Evidently, some of the Spurs fans who have previously wanted the team to go after Cousins still feel the same way today. It wasn’t long after the news broke that you started to see people suggesting that the Spurs should try to sign him. Here’s why that would be a mistake.
DeMarcus Cousins doesn’t fill any real area of need for the San Antonio Spurs
The biggest hurdle between a Spurs and Boogie union is that Cousins probably doesn’t want to sign with San Antonio in the first place. Early speculation is that he will end up with either the Lakers or Nets. Given the amount of Team USA connections Cousins has on both teams and their status as title contenders, the two coastal franchises are clearly the frontrunners to land the former All-Star.

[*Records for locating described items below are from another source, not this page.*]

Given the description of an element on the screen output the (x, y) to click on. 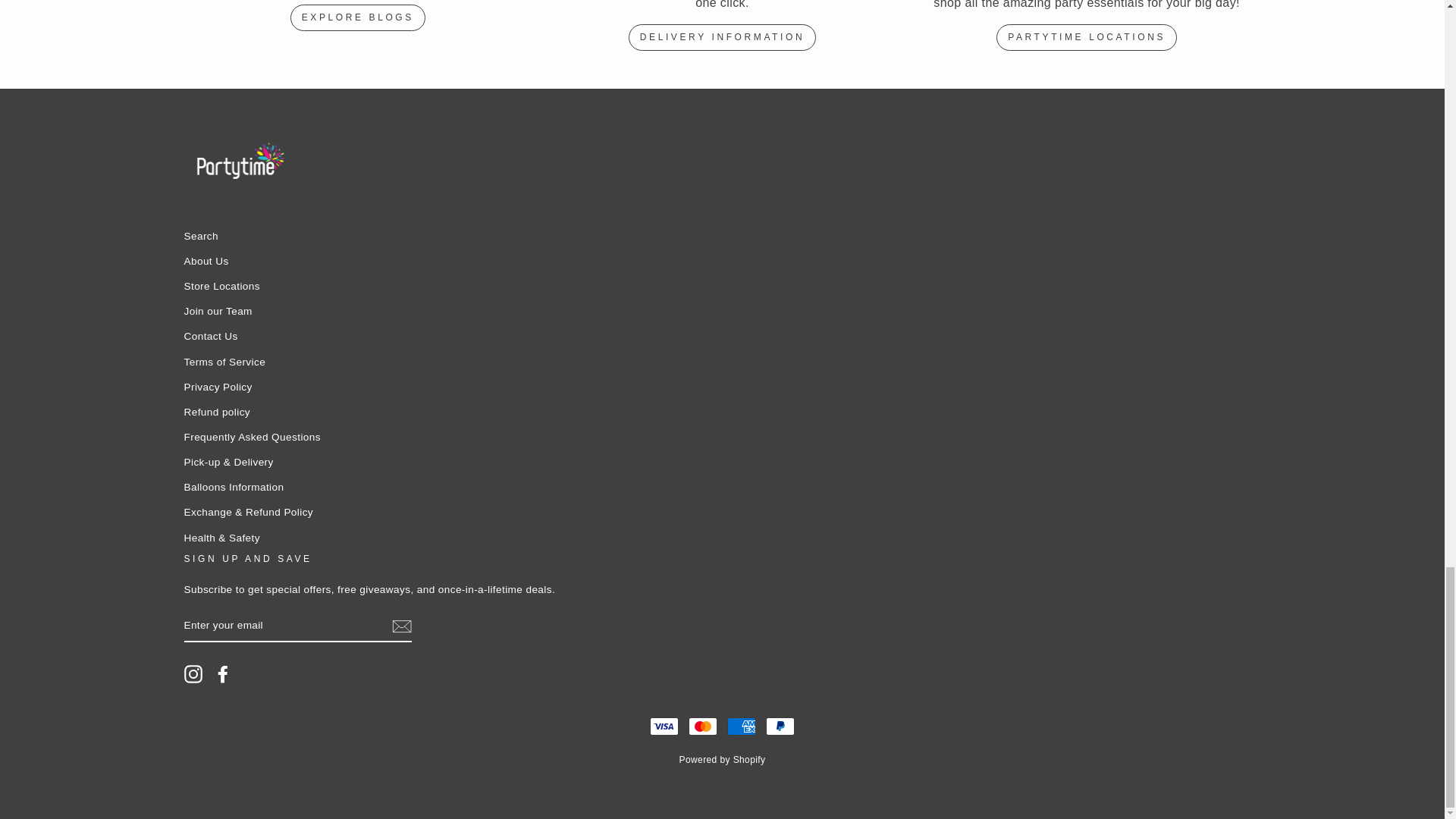
Visa (663, 726)
PayPal (779, 726)
American Express (740, 726)
Partytime on Facebook (222, 674)
Partytime on Instagram (192, 674)
Mastercard (702, 726)
Given the description of an element on the screen output the (x, y) to click on. 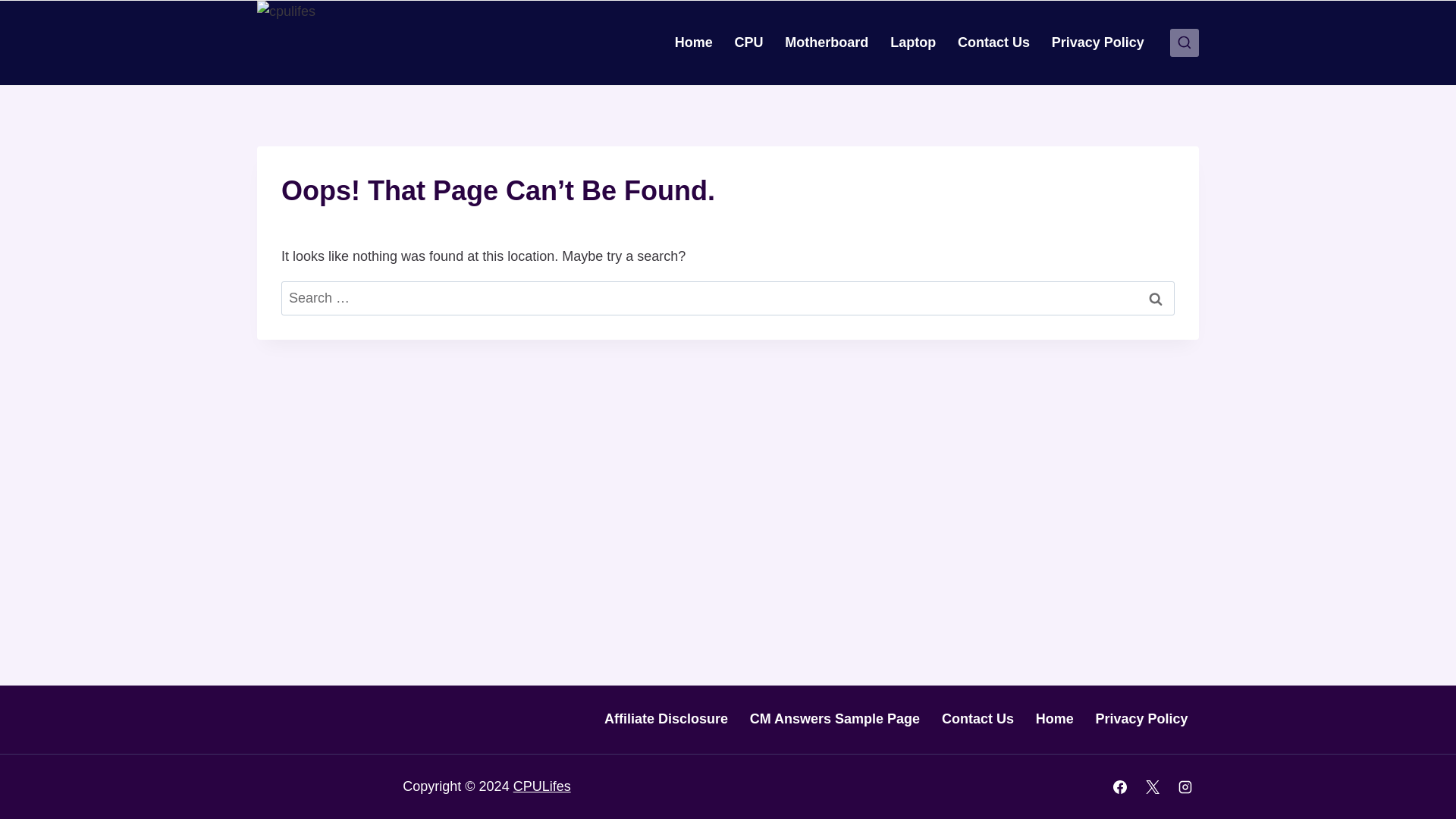
Search (1155, 298)
Motherboard (826, 43)
CPU (748, 43)
CPULifes (541, 785)
Home (1054, 720)
Search (1155, 298)
CM Answers Sample Page (834, 720)
Search (1155, 298)
Contact Us (994, 43)
Contact Us (978, 720)
Privacy Policy (1097, 43)
Privacy Policy (1141, 720)
Laptop (913, 43)
Home (693, 43)
Affiliate Disclosure (665, 720)
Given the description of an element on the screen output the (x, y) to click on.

But just for the sake of the argument, let’s say that Cousins was open to signing with San Antonio. Even if that was the case it still wouldn’t make sense for the Spurs to add him.
It’s similar to the argument that I made recently for why the Spurs shouldn’t be interested in Andre Drummond either. Cousins just isn’t demonstrably better than anyone the Spurs have in areas that they’re lacking right now.
The only frontcourt players the Spurs should be interested in right now are ones who can space the floor and open up more driving lanes for their guards and wings to exploit and those who can protect the rim at a high level when Jakob Poeltl sits. Cousins doesn’t fit into either of those camps.
Defense has never been the selling point of Boogie’s game. Recent injuries to his Achilles and ACL have sapped him of some of the athleticism that made him one of the most dominant big men in the game for much of the past decade. Together that’s made him more of a defensive liability than an intimidatior on that end of the floor.
As a floor spacer, Cousins would provide some value. He shot 33.6 percent from behind the arc in his 25 games in Houston which isn’t horrible for a big man who isn’t known for being a three-point threat but it’s not enough for it to be your main rationale for adding him to your team.
All in all, Cousins just isn’t what the Spurs need right now. And that’s completely fine. They’ve found ways to remain competitive and in the playoff hunt. If for some reason they miss the playoffs I highly doubt we’re going to look back and point to their decision not to pursue Cousins as the main reason for why that happened.
If we were back in 2018 I’d be all for this move. But it’s 2021 and the window for the San Antonio Spurs to smartly sign DeMarcus Cousins is long closed.